So next day I knew understanding this issue was going to be top priority, no matter how much I'd like to procrastinate with simpler bugs before diving into Y!Mail source code.



For a background, I'll recap the initial debugging from the previous day. The problem was the "Generic error" message on the screenshot above on the right, which appeared on Y!Mail load and caused the whole Y!Mail to be unusable.

First step with code like this is always making the all-on-one-line source more readable with one of the wrap scripts available. Luckily it is very simple to make Opera use the wrapped source instead of the original: open the script's URL in a new tab, view source, copy it and do the wrapping, paste it back to the editor, save and use Opera's "Reload from cache" setting.

The reload from cache menu entry may not look very interesting, but it is currently your best friend when debugging problems in Opera. It allows you to insert any sort of debug code from your source editor and study the output almost instantly. That is very useful. (It does have bugs though, IFRAME contents is usually re-validated from server, and scripts may also be - I guess some part of Opera respects expiry and cache-control headers even for "reload from cache". It usually works but I have to keep an eye on the HTTP requests just in case.)

However, before you can insert any debug code, you have to find the part of the JavaScript that contains the problem. With something as complex as Yahoo Mail, that's not easy. The error message doesn't make it easier: just "Generic error" without a backtrace - hey Opera, we're old friends but I know your shortcomings in the debugging department better than any griping, Firebug-spoiled web developer. That error is so unbelievably unhelpful, did you know?

For searching through code and many other debug tasks, I highly recommend the HTTP debugger Microsoft Fiddler. If you do any sort of web application or web browser development, this tool is a must-have. Below is a screenshot of Fiddler showing parts of the traffic that occurs during a Y!Mail session, the selected session is from an XMLHttpRequest and you'll see how Fiddler shows you the markup that was sent to the server (top right pane) and the markup that was returned (bottom right):



As you see, Fiddler keeps a record of all the code a website loads or sends - and you can search through all that code at once! To attack a problem like this I might try to search for a part of the error message:


The response seems promising:


The files that contained this message are now highlighted, so I can pick one of them and use the inline find field in the source pane to find the actual location:


Here's a match:

function launchWindowEventHandler(id, msg)
{

switch( id )
{
case "login_error":
alert( "Yahoo! Mail Beta experienced a login error: " + msg);
cancelLaunch();
break;


To see where this function is called from, a quick cheat might be to edit the source and call a non-existing function just inside it to check the stack trace in the error console. Then work backwards..

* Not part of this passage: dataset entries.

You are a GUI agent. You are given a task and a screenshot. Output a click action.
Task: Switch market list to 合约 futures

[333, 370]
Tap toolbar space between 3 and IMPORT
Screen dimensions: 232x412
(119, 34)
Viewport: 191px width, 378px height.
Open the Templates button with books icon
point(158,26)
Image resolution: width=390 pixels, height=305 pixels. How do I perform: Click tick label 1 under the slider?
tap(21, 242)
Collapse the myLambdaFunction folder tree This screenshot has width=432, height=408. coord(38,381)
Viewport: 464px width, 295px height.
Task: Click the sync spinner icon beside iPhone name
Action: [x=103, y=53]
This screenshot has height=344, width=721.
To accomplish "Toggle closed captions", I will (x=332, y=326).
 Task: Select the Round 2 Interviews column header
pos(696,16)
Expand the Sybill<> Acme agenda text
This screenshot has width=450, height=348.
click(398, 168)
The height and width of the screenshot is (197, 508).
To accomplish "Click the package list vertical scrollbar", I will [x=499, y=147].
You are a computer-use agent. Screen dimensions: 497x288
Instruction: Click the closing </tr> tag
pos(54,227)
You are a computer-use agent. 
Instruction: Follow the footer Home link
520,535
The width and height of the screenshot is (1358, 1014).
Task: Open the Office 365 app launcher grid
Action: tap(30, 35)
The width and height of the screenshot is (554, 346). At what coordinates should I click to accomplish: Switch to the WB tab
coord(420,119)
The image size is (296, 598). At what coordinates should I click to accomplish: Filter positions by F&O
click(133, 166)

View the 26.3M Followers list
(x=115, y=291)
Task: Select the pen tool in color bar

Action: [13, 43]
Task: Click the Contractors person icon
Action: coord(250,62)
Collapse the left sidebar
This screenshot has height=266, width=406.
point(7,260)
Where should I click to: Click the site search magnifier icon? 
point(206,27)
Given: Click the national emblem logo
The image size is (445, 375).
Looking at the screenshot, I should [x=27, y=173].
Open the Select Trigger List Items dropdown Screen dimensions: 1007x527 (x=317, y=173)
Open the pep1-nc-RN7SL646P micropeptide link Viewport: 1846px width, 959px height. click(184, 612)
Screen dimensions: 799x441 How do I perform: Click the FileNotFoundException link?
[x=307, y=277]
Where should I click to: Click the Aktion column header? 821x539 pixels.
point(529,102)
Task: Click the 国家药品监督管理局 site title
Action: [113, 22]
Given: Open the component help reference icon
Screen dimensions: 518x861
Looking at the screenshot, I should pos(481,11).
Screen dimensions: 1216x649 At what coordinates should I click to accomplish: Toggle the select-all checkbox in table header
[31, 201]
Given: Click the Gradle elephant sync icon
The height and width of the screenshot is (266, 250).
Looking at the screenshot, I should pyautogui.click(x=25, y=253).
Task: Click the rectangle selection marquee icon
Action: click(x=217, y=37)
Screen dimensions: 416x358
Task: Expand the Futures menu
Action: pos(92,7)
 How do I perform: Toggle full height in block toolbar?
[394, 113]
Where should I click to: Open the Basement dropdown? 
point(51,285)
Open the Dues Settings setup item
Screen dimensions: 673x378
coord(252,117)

Actually, the patch itself came to the rescue and helped me find the error. To quickly add debug code to the patch I just used Opera's opera:config to turn off browser.js and make Opera read the browser.js file as a user JavaScript instead. When the signature check no longer applies I can modify the file:


User JavaScript can be really helpful when debugging. They partly make up the lack of a proper JavaScript debugger: you can replace specific functions with your own modified versions and do a lot of cool, custom stuff. In this case I happened to base my debug user script on browser.js.

Playing around with the "loadXML" section of the patch I noticed that DOMParser sometimes threw "Generic" errors: aha, it's Opera's way of saying "some very specific error happened when parsing that string you pretended was XML, but I can't be bothered telling you which one".

This much I knew when resuming the analysis the next day. Some searching gave me an overview of the places where Yahoo used the DOMParser to parse XML. What next?

In my experience, you can find shortcuts and resolve issues faster if you start writing tests when you start getting an overview of what a script is doing. When I think I know what's going on, I write a test that covers what I think happens - if I'm right, I've saved time by not exploring the full details. If I'm wrong, I'll have to dig around more. At this point I felt it was test case time..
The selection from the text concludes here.